La géolocalisation fait fureur. Les nouveaux services se multiplient et connaissent un succès croissant : Brightkite, Gowalla, Foursquare, status.net et en France Dismoiou. Ces applications de nouvelle génération utilisent la capacité de géolocalisation des smartphones (iPhone, Android, Blackberry) pour partager des informations sur les réseaux sociaux. De nouveaux usages se créent et pour les entreprises de nouvelles opportunités de développer des services de commerce, de marketing ou de publicité.
Avec son service de partage de photos Flickr, Yahoo! avait popularisé le géomarquage des photographies. Yahoo! dépose en 2008 un brevet sur une technologie d'annotation en réalité augmentée qui vient d'être enfin publié en février dernier. Des applications telles que Loopt, Blockchalk, Junaio utilisent déjà cette technologie pour créer des services de géolocalisation sociale en réalité augmentée.
Avec Latitude, Google pour sa part propose une application de géolocalisation qui s'appuie sur Google Maps. Latitude ne possède pas d'API propre mais permet de partager sa localisation via les API de Google Maps. Plus récemment, Google a lancé en février une version mobile de Google Buzz capable de géomarquer les messages publiés. Google propose également un framework de géolocalisation en Javascript pour les applications mobiles.
La tendance s'est accélérée en 2009 qui a vu émerger Gowalla et Foursquare. Ces deux services très similaires permettent de se géolocaliser sur un lieu (restaurant, café) et de partager des avis. Autre similarité, ils offrent tous deux des API qui permettent aux applications tierces de récupérer les données de géolocalisation générées par ces services : Gowalla API et the Foursquare API. Parmi les utilisateurs de cette dernière, par exemple, on retrouve Layar, Wordpress, Palm, Microsoft...

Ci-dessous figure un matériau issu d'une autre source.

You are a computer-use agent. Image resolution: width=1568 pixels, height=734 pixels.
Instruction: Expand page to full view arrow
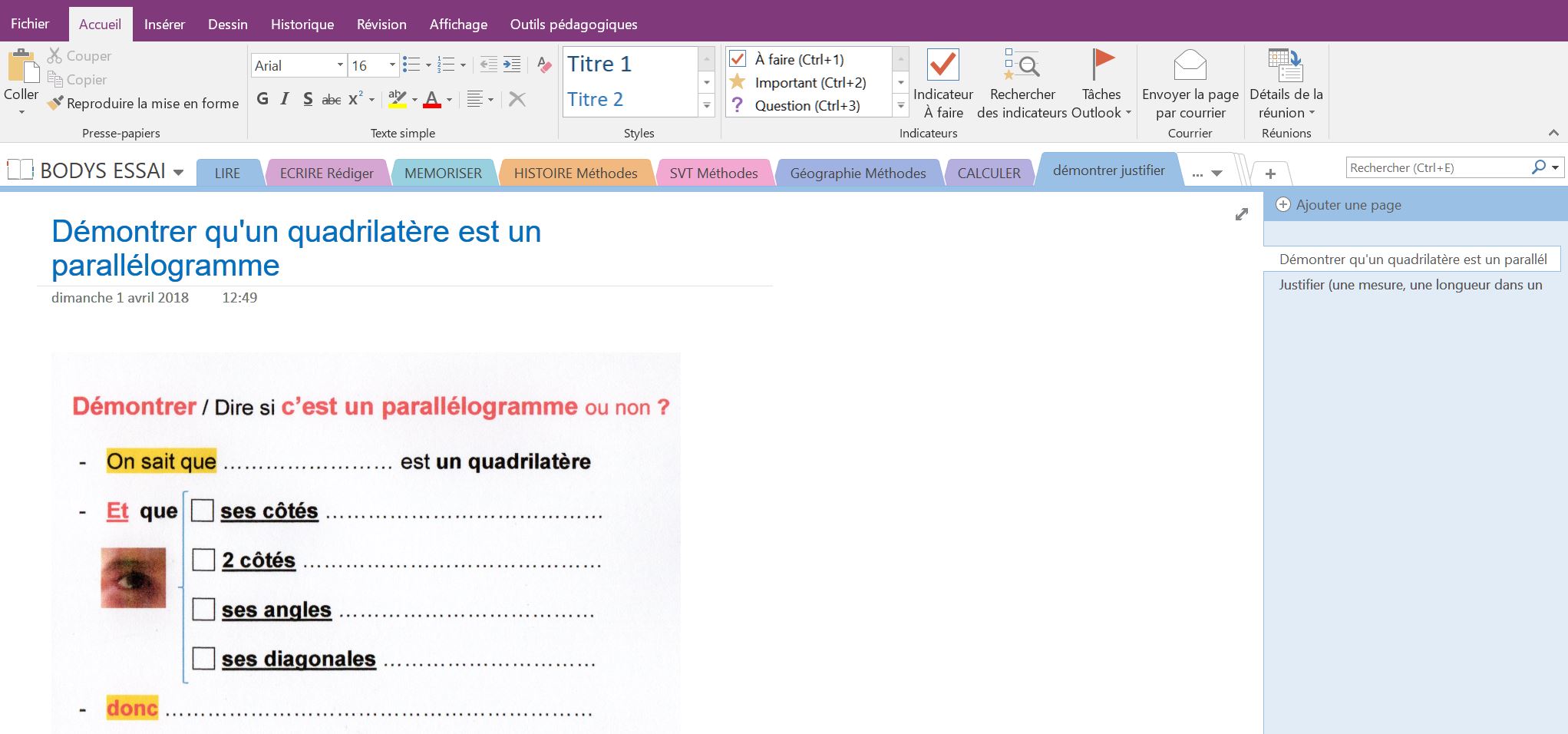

Les ténors des réseaux sociaux ont compris l'intérêt de la géolocalisation. En novembre 2009, Twitter annonce la prise en compte du géomarquage. Il acquiert la société GeoAPI et son API. La fonctionnalité commence à apparaître cette semaine chez certains utilisateurs sous forme d'une petit icône bleue donnant accès à une carte Google localisant le tweet. Pour les développeurs, les donnés de géolocation sont accessible via l'API GeoAPI.
Facebook ne pouvait rester en marge. Il semblerait selon le New York Times que Facebook s'apprête à lancer un service permettant aux utilisateurs de partager leur localisation, ainsi qu'un jeu d'API pour les développeurs. L'annonce devrait être faite lors de la conférence F8 pour les développeurs et entrepreneurs Facebook. La bataille des API ne fait que commencer.
Pour Florian Seroussi, CEO de Labotec, éditeur d'applications mobiles, la géolocalisation est un enjeu commercial énorme. Elle permet aux petites entreprises et aux petits commerçants de monétiser le service. Groupon aux Etats-Unis (2,4 millions d'inscrits) offre des services de proximité comme des coupons de remise proposés par des boutiques locales. A terme, une application de reconnaissance d'objet à travers son mobile comme Google Goggles pourrait proposer des services similaires.
« Un autre marché se dessine autour de la collecte des données : connaître le type de téléphone mobile, les déplacements effectués, les catégories d'hôtels et restaurants fréquentés, etc. permettrait aux régies publicitaires de mieux cibler leurs annonces. Un marché énorme "», selon Florian Seroussi.
Avec la géolocalisation généralisée, d'énormes problèmes d'éthique apparaissent, et les utilisateurs se doivent d'être vigilants quant à la protection de leur vie privée.